### INFORMATION GIVEN
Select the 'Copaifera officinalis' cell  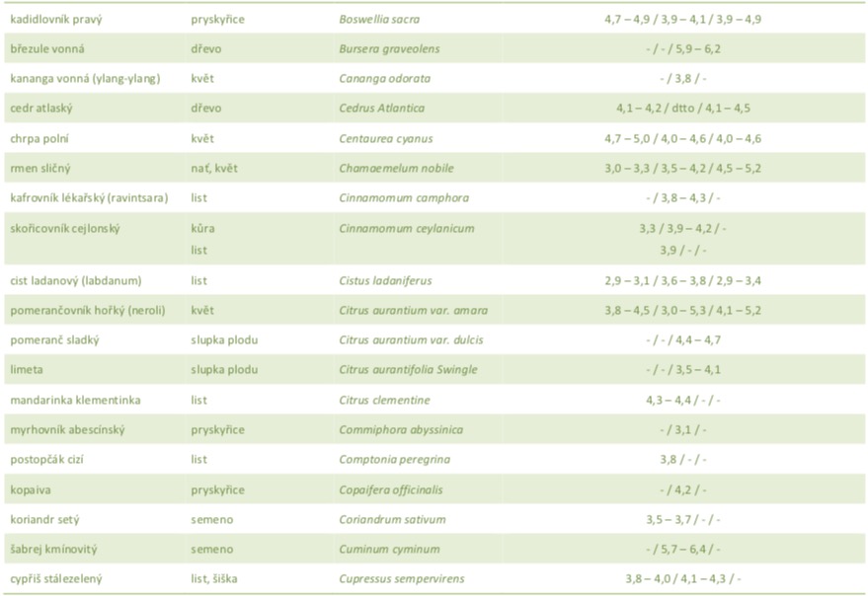(x=396, y=489)
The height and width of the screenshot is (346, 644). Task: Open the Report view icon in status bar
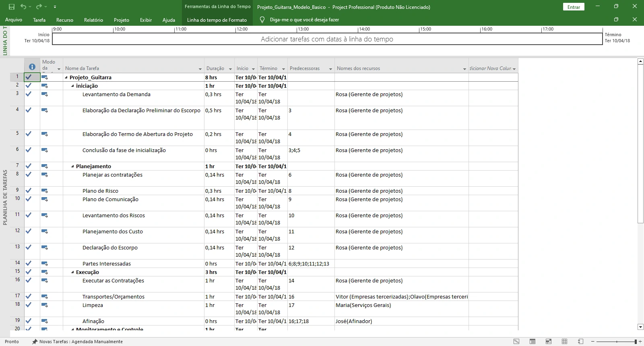[580, 342]
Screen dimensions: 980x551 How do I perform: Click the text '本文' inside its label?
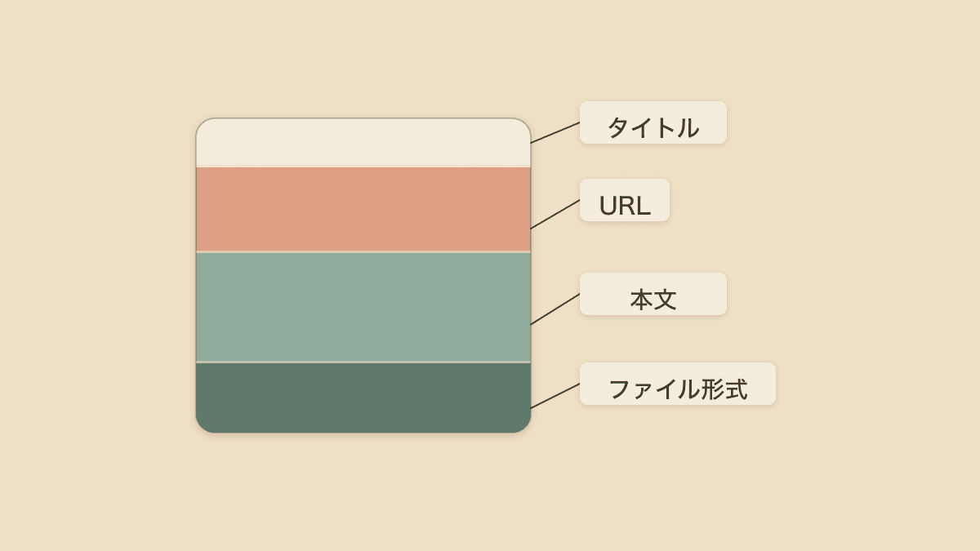(x=653, y=300)
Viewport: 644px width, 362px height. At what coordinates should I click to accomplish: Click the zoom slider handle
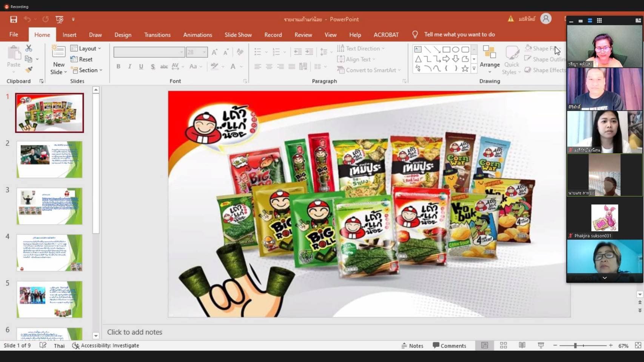click(x=575, y=345)
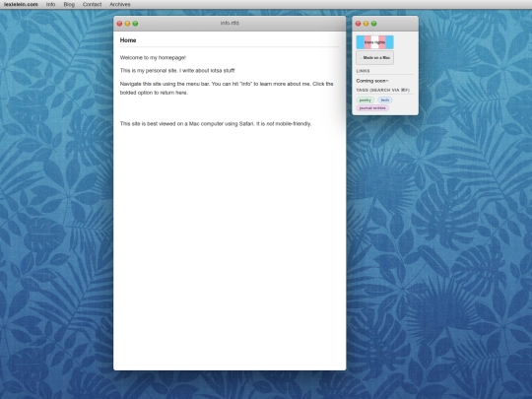
Task: Close the info window with red button
Action: [119, 24]
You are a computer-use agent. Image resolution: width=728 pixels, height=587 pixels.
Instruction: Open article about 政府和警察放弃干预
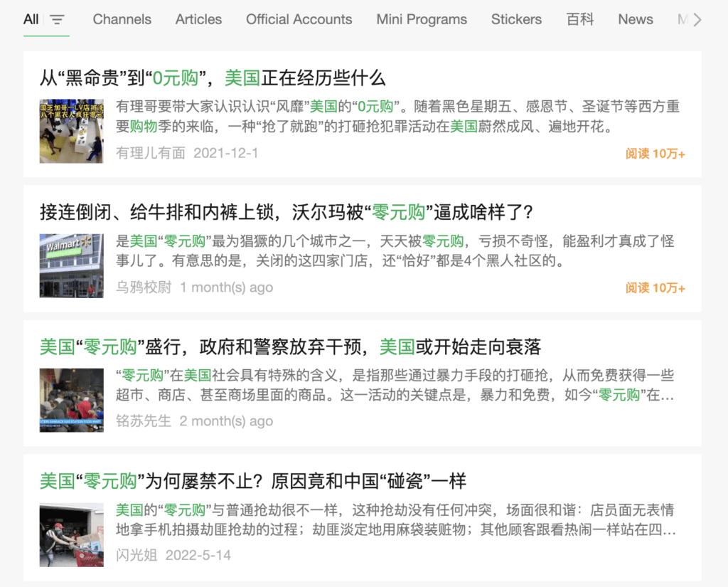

### INSTRUCTION
Output the part of the data that opens with the line containing "The height and" and runs through the end of the data, reproducing each line verbatim but omitting the pictures.

### TASK RESPONSE
The height and width of the screenshot is (346, 644). Task: Open the Report view icon in status bar
[580, 342]
Screen dimensions: 980x551 How do I perform: Click the text '本文' inside its label?
(x=653, y=300)
Viewport: 644px width, 362px height. At what coordinates should I click to accomplish: Click the zoom slider handle
click(x=575, y=345)
Task: Close the info window with red button
Action: [119, 24]
You are a computer-use agent. Image resolution: width=728 pixels, height=587 pixels.
Instruction: Open article about 政府和警察放弃干预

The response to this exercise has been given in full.